Selected extract:
• • • • • • •
The three artefacts from Thera all have Laurion lead isotope compositions, quite unlike the composition of lead from galena exposed on Thera today. The lead object AE 243 from Amorgos has an isotopic composition quite different from the Naxos boats, and within error of a Laurion composition; however no lead ores from Amorgos have yet been analysed.

Perhaps the most interesting samples are the Naxos lead boat models, of EC II date. Now that all three boats have been analysed we see that their compositions all overlap with the Siphnian field. There is a high probability that these boats derive their lead from Siphnos, which leads to the interesting conclusion that lead working on Siphnos may have a very early beginning indeed in EB II (2700 - 2300 BC) times, although the peak of the activity of the mines was probably in the 6th century B.C.

 

VII.     THE ANCIENT MINES ON SIPHNOS

Herodotus mentions the gold and silver mines on Siphnos more than once, says that amongst the islanders the Siphnians were the richest (III, 57) and reports that they were at the height of their power at the time of Polykrates of Samos (538 - 522 B.C.).

Objective proofs of their wealth lie in the Parian marble decoration of their assembly hall and market place and in their maintenance at Delphi (from one tenth of the output of their mines) of one of the richest treasuries at the shrine of Apollo. When invaded by the Samians Siphnos was forced to give them 100 talents (equivalent to 2620 kg. of silver), a sum far beyond the resources of other Cycladic islands (Her. III, 58).

Pausanias records (X.8, XI. 2) that at some unspecified time (perhaps in the 5th. century B.C.) the Siphnian mines were flooded, because the Siphnians neglected the levy to Delphi; he records also the existence of gold mines on Siphnos. By the 1st century B.C. Strabo (10.5.1) records that the island had been reduced to abject poverty. The literary evidence, then, is of an island with considerable resources of at least silver (perhaps gold) but which were not by any means on the scale of Laurion and which were exhausted (or rendered inaccessible by flooding) sometime in the 5th century B.C.

The best topographic map of Siphnos (1:40,000) is by J. Birkett-Smith, London, 1976. Figure 11 is based on this map and shows the location of mines mentioned subsequently. The most recent survey of the geology of Siphnos is by Davis 1966, which includes also a geological map (1:50,000); earlier accounts were given by Foullon and Goldschmidt (1887) and by Ktenas (1907). Briefly, the island is composed chiefly of metamorphic rocks dominant amongst which are gneiss, schist, amphibolite and marble, with some glaucophane bearing rocks in the N.W. The major mineral wealth consists of oxide ores, chiefly of iron and manganese, which mostly occur as lenses in the marbles and along contacts between marbles and schists. The iron ore was extensively mined in the late 19th century, principally at the now abandoned mines of Ayios Sostis, Ayios Silvestros, Vorini, Tsingouras, Kapsallos and Xero Xylo (for references see Philippson 1959); all of these mines are marked on Birkett-Smith's map and in Fig. 11.
• • • • • • •
Given information:
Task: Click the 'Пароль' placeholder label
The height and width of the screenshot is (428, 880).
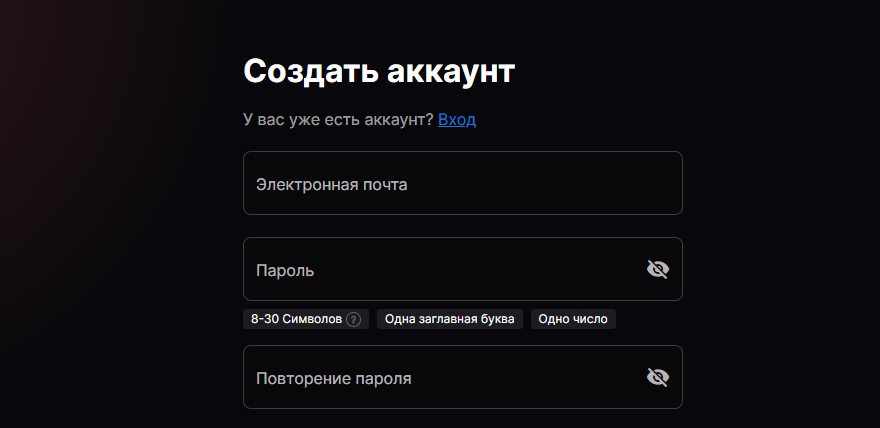Action: [x=286, y=270]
• • • • • • •
Stated task 1: In the passage on the Siphnos mines, condense the paragraph beginning "Objective proofs of their wealth" into a short bulleted list that keeps its main facts.
Stated task 2: Resume the passage on the Siphnos mines, starting right after its final sentence.

Written answer 1:
- The Siphnians decorated their assembly hall and market place with Parian marble.
- One tenth of their mines' output paid for one of the richest treasuries at Apollo's shrine at Delphi.
- When the Samians invaded, Siphnos had to give them 100 talents (about 2620 kg of silver). According to Herodotus (III, 58), this sum was far beyond what other Cycladic islands could pay.

Written answer 2:
 

The first modem report of the possible location of one of the principal ancient mines on Siphnos is probably that of Tournefort (1727). Tournefort visited Siphnos in 1700 and was shown the entrance to the Ayios Sostis mine, but he did not enter the mine because of the difficulty and darkness of the place. Its situation, beside the sea, was sufficient to remind him of Pausanias' account of the flooding of the mines. Tournefort also mentions that smooth, greyish lead 'ore' is abundant on the island, is revealed by the rains, is a sort of natural cerussite, easily vitrifies and makes the cooking pots of the island very good; he states further that the 'ore' yields a lead approaching pewter (in colour?) which is used by the Siphnians to make small shot.

Personal observation (together with observations made by Fiedler in 1840) suggests strongly that the lead 'ore' mentioned by Tournefort is not a natural ore but small lumps of litharge left behind by ancient cupellation activities; the litharge still to be found today on the island at Ayios Sostis, Kapsallos and Platia Gialos has all the characteristics mentioned by Tournefort.

 

A more comprehensive description of features of Siphnos, including the ancient mines, was published by Fiedler (1840); our visits to Siphnos in 1975, 1976, 1977 have shown him to be very accurate in his observations. The islander sindicated to him the small peninsula, Ayios Sostis, in the north-east of the island, as the site of the ancient gold/silver mines. They were the only mine workings near the sea, and thus the only mines which could fit Pausanias' account of flooded mines. At this time, 1840, the major exploitation of the iron ore had not begun, so that Fiedler found the mines in much the same state as they had been when abandoned in antiquity. He described them as narrow tunnels and galleries chiefly in argillaceous iron ochre situated between red iron ore and marble. He found no gold or other minerals containing silver or gold. On the other hand he found scattered, hazel-nut sized pieces of slag and (rarely) litharge on the slopes of the peninsula, and some obsidian and fragments of pottery including tuyeres. Fiedler also described an occurrence of similar slags with litharge and obsidian near Platia Gialos, southeast Siphnos, but with no associated nearby traces of ancient mining.

Ross (1840) also described his visit to Siphnos in 1837, and again mentioned the Ayios Sostis peninsula as the ancient mining area of Herodotus and Pausanias; he also mentioned the occurrence on the fields (locality not specified) of pieces of litharge used by the Siphnian potters to glaze cooking pots.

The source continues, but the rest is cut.